The three organizational responses can be categorized as:

  • Not enough
  • More than enough
  • Good enough

Walking the tightrope

Fairy tales are intended to be simplifications of existential, psychological or moral quandaries to highlight the appropriate solution. In this case, the answer is balance—a correct, but perhaps useless, distillation of the problem. In order to strike a balance, an organization still has to have a framework for evaluating risk and to use that as the basis of their decision-making. This requires people who can evaluate potential threats, identify potential vulnerabilities and translate these compound potentialities into impacts to the business. From there, it is possible to evaluate security choices against other business activities as part of a software development process.

We are seeing shareholders begin to hold business executives accountable for security failures. This will help organizations like our first example (not enough) prioritize security higher. Market forces will take care of the second type of organization (more than enough); a security focus that starves out value-added features or makes a system painful to use will not survive.

Becoming the third type of organization (good enough) is not a given, however. It takes a commitment, an investment, and an awareness of a wide variety of potential threats to find a suitable balance.

“Good enough” is not something that can be defined outside of the context of a particular entity. It demands a level of engagement throughout to determine what it means. It is certainly possible to get clues as to what it means by comparing yourself to similar types of organizations (the Building Security in Maturity Model (BSIMM) is useful for such comparisons), but these will still only be guidelines. Your specific threats, business impacts and prioritized remedies are going to be unique and therefore must be understood.

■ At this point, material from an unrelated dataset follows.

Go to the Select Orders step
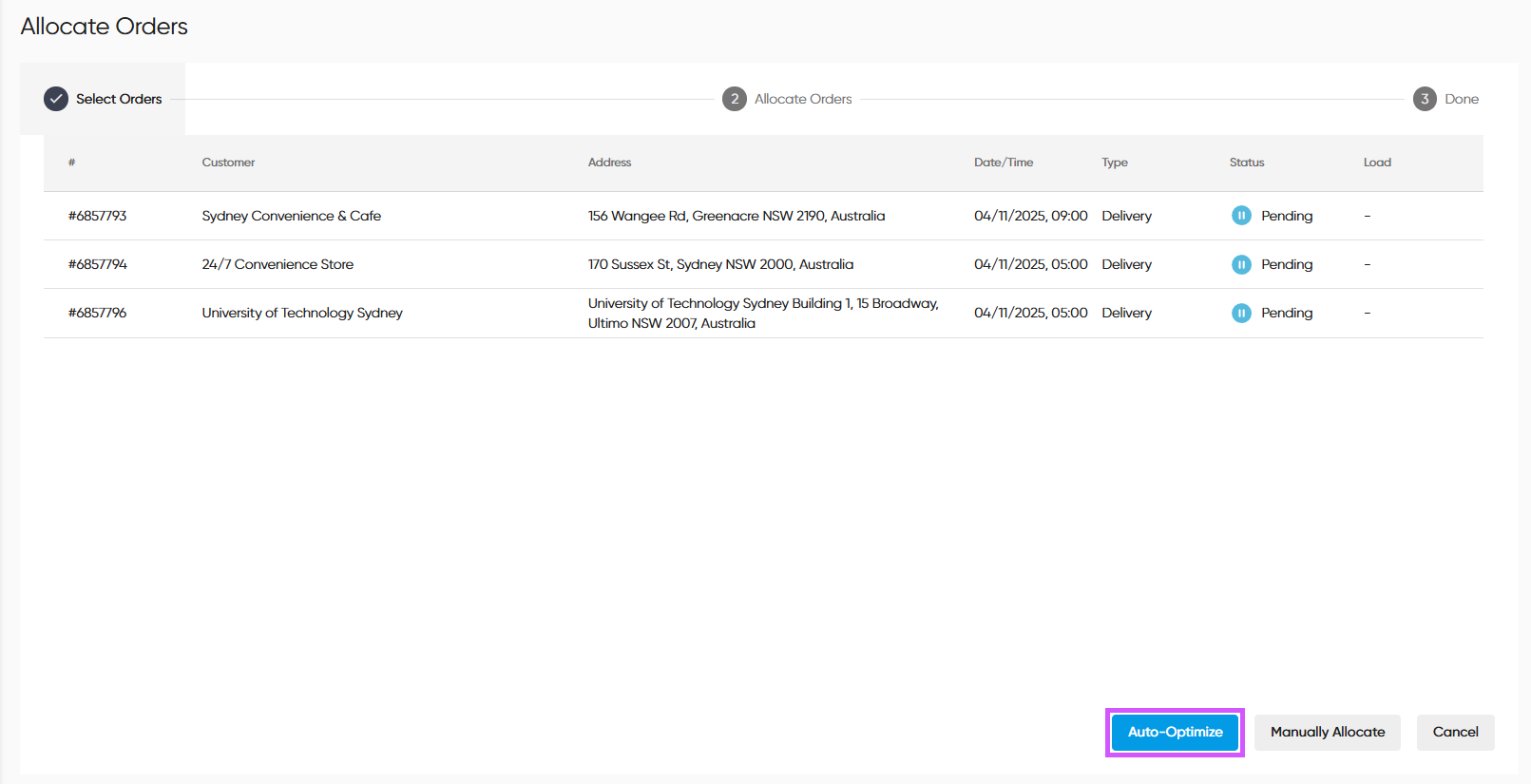 119,99
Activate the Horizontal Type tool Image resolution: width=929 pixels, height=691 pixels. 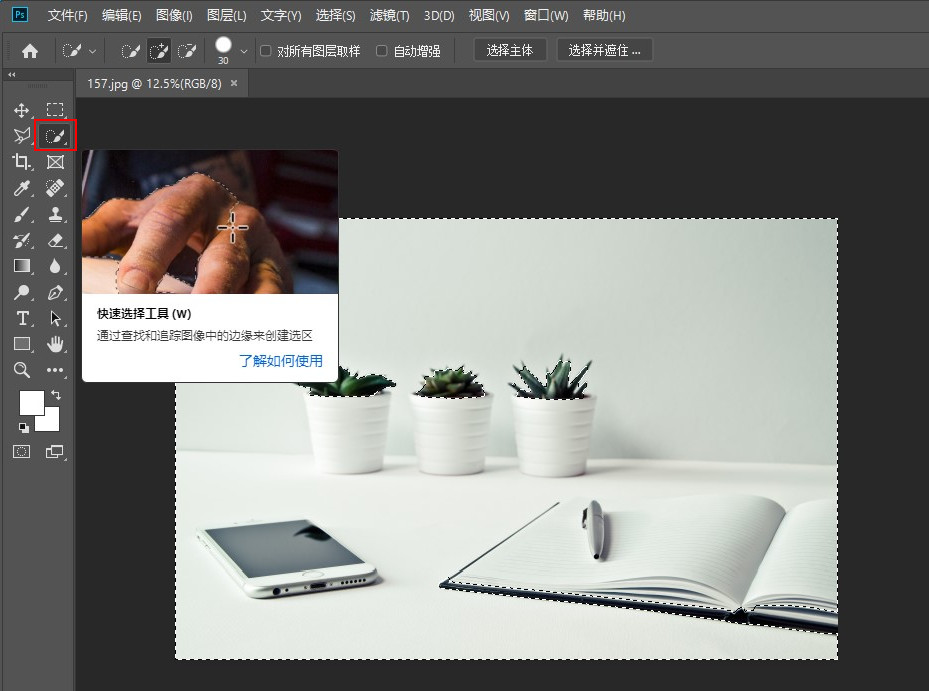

Security has never been more critical as new threats and technologies meet the worlds of cloud computing, microservices, big data, bring your own device (BYOD) initiatives, and the complexity of government-mandated regulatory compliance. Simply existing in this space puts an organization in danger even as it learns what those risks are. This self awareness is a necessary but insufficient response. Technologists must have sufficient training in software and network security. They must produce flexible solutions that respond to rapidly changing security challenges. Project and technical managers must expand the activities of the teams to address these requirements with an agility that matches the volatility we face. The testing and operations teams must assume new responsibilities for validating and enforcing policies. The executives must make decisions about where to spend resources. For any of this to work, incentives must be aligned.

“Good enough” in security is not easy and it changes all of the time. Fortunately, we have begun to understand what it can mean and how it can be achieved. It’s up to you to learn what this means specifically in your world.